== Kutipan Sumber ==
◆ ◆ ◆

Problema bahasa adalah problema makna.
Bahasa sangat berperan penting
dalam proses konstruksi makna. Konsep abstrak yang ada dalam kepala kita harus
diterjemahkan dalam 'bahasa' yang lazim, supaya kita dapat menghubungkan konsep
dan ide-ide kita tentang sesuatu dengan tanda dan simbol-simbol tertentu.
Proses pertama memungkinkan kita untuk memaknai dunia dengan mengkonstruksi
seperangkat rantai korespondensi antara sesuatu dengan sistem 'peta konseptual'
kita. Dalam proses kedua, kita mengkonstruksi seperangkat rantai korespondensi
antara 'peta konseptual' dengan bahasa atau simbol yang berfungsi
merepresentasikan konsep-konsep kita tentang sesuatu. Relasi antara 'sesuatu',
‘peta konseptual', dan 'bahasa/simbol' adalah jantung dari produksi makna lewat
bahasa. Proses yang menghubungkan ketiga elemen ini secara bersama-sama itulah
yang kita namakan: representasi. Konsep representasi bisa berubah-ubah. Selalu
ada pemaknaan baru dan pandangan baru dalam konsep representasi yang sudah
pernah ada. Karena makna sendiri juga tidak pernah tetap, ia selalu berada
dalam proses negosiasi dan disesuaikan dengan situasi yang baru. Intinya
adalah: makna tidak inheren dalam sesuatu di dunia ini, ia selalu dikonstruksikan,
diproduksi, lewat proses representasi. Ia adalah hasil dari praktek penandaan.

◆ ◆ ◆

== Baris Data ==

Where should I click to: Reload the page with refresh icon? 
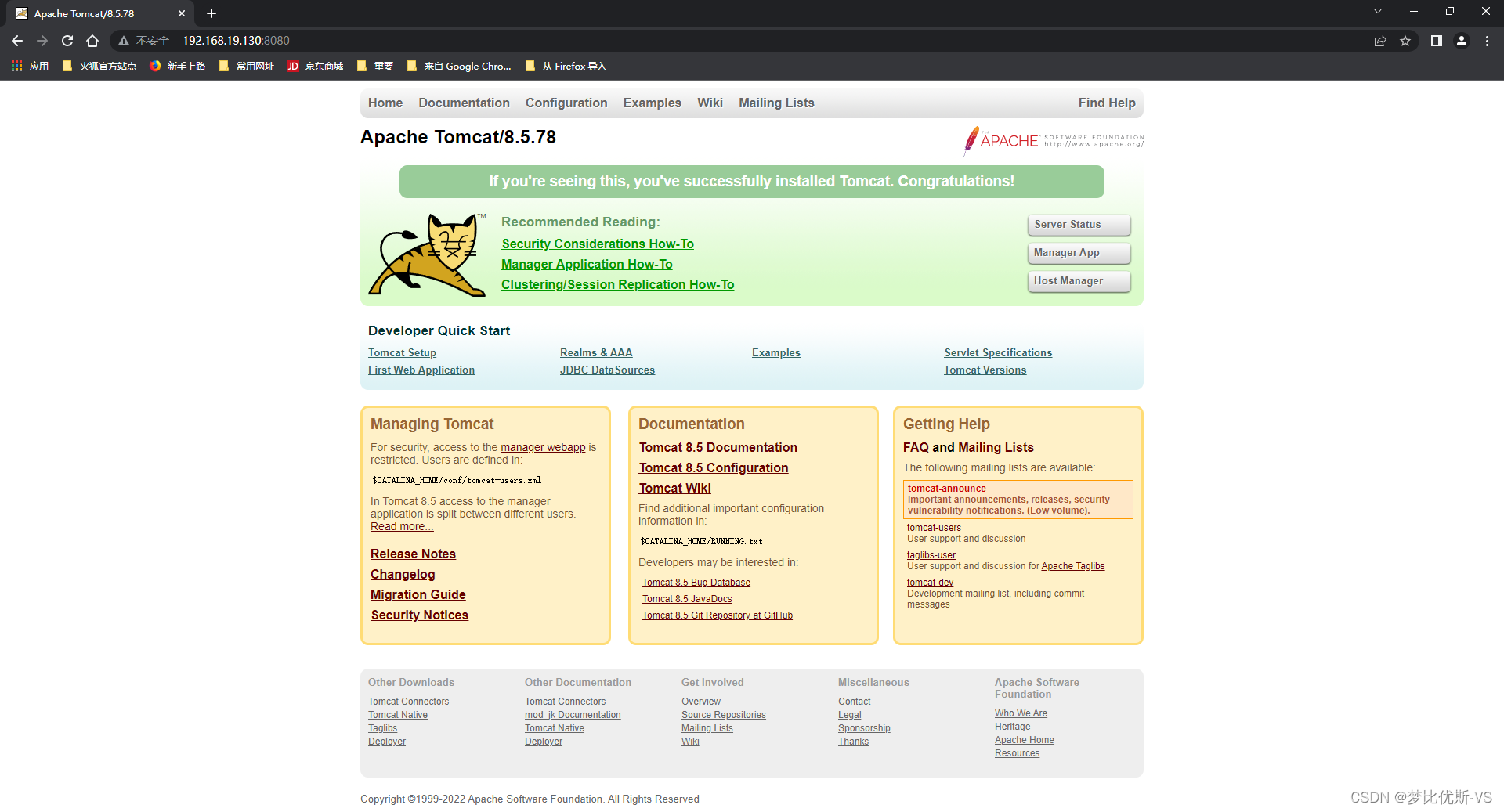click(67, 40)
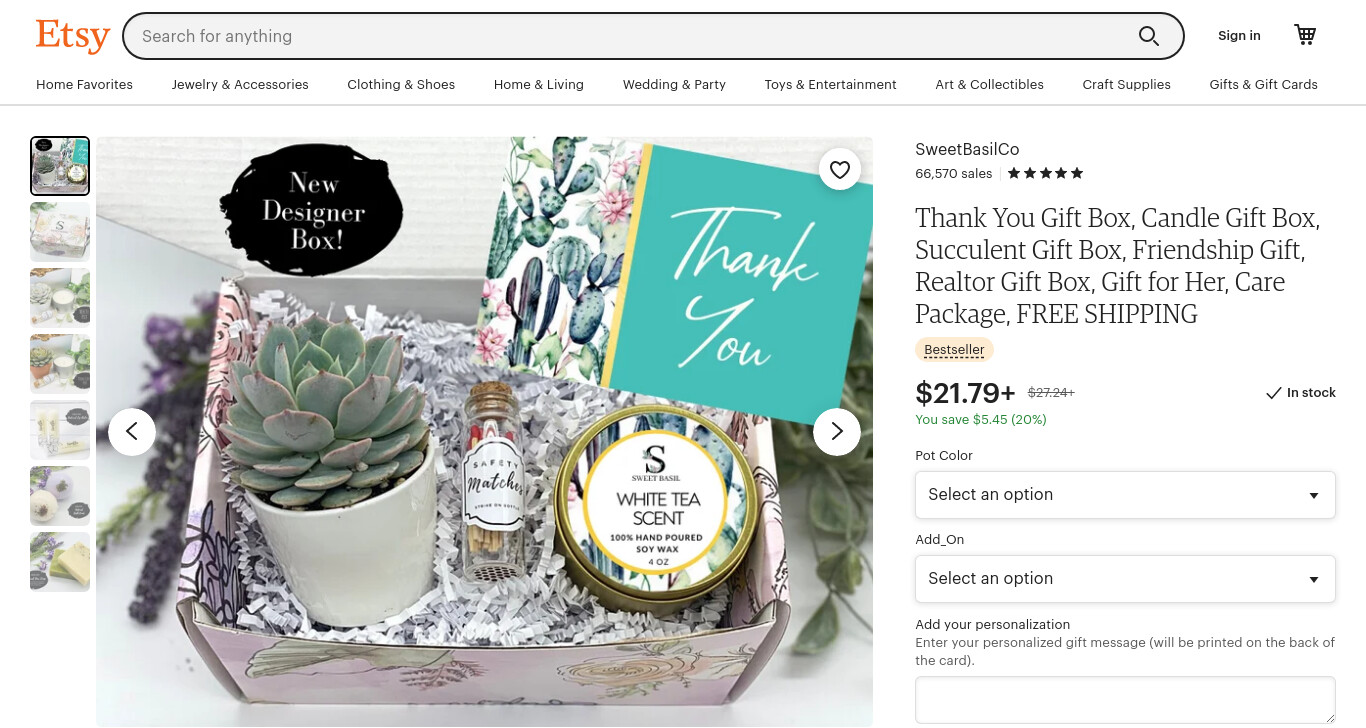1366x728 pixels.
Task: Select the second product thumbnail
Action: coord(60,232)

◆ ◆ ◆

== Daftar Tugas ==
a - Tentukan apakah pernyataan berikut sesuai dengan kutipan tentang bahasa dan makna. Jawab ya atau tidak untuk tiap pernyataan, disertai kata-kata penentu dari kutipan yang dikutip persis: (i) makna melekat secara inheren dalam sesuatu di dunia; (ii) proses yang menghubungkan 'sesuatu', 'peta konseptual', dan 'bahasa/simbol' disebut representasi; (iii) konsep representasi bersifat tetap.
b - Salin persis bagian kutipan tentang bahasa dan makna, mulai dari "Problema bahasa adalah" dan terus sampai "dan simbol-simbol tertentu.".
c - Lanjutkan kutipan tentang bahasa dan makna, dimulai setelah kalimat terakhirnya.

== Jawaban per Tugas ==
a -
(i) Tidak: "makna tidak inheren dalam sesuatu di dunia ini, ia selalu dikonstruksikan"
(ii) Ya: "Proses yang menghubungkan ketiga elemen ini secara bersama-sama itulah yang kita namakan: representasi."
(iii) Tidak: "Konsep representasi bisa berubah-ubah."

b -
Problema bahasa adalah problema makna.
Bahasa sangat berperan penting
dalam proses konstruksi makna. Konsep abstrak yang ada dalam kepala kita harus
diterjemahkan dalam 'bahasa' yang lazim, supaya kita dapat menghubungkan konsep
dan ide-ide kita tentang sesuatu dengan tanda dan simbol-simbol tertentu.

c -
Praktek yang membuat sesuatu hal bermakna sesuatu.
1.
AKSIOLOGI (NILAI) BAHASA
Istilah Aksiologi berasal dari bahasa
Yunani, terdiri atas kata axia yang artinya nilai dan logia yang artinya ilmu.
Jika diartikan, aksiologi merupakan studi tentang nilai atau filsafat nilai.
Karena di dalamnya membongkar sesuatu tentang nilai. Meski pun filsafat nilai
sudah dibicarakan sejak zaman Yunani Kuno, istilah aksiologi itu sendiri merupakan
istilah baru yang diperkenalkan oleh Paul Lapie and E. Von Hartmann pada abad
ke-20.
Aksiologi secara mendalam membedakan
antara ada (being [keberadaan]) dengan nilai
(value). Hal ini dibedakan karena nilai tidak akan ada tanpa ada yang
mengemban. Kalau dirumuskan Ada = Sesuatu + Nilai.
Oleh karena itu sifat Nilai selalu tergantung pada
pengembannya yaitu Sesuatu. Hal ini berarti nilai
bersifat parasitis.
HAKIKAT NILAI BAHASA
Hakikat adalah unsur
yang harus/wajib ada untuk adanya Sesuatu.
Sulit dipahami jika tidak diberi contoh. Misalnya, apa yang membuat kita tahu
bahwa benda itu adalah buku tulis? Yang paling utama adalah adanya kertas, yang
kedua yaitu kertas yang terjilid dengan rapi. Nah kertas itu yang merupakan
unsur utama dari sebuah buku.
Jika diaplikasikan terhadap nilai.
Apa itu hakikat nilai? Berarti unsur yang harus ada sebagai syarat adanya
nilai. Dari sini dapat diketahui bahwa ada unsur yang membuat nilai itu ada.
Contoh, gitar itu jelek! Apakah kita tau nilai dari gitar itu? Sudah pasti,
karena sudah disebutkan, yaitu jelek. Di situlah letak nilai.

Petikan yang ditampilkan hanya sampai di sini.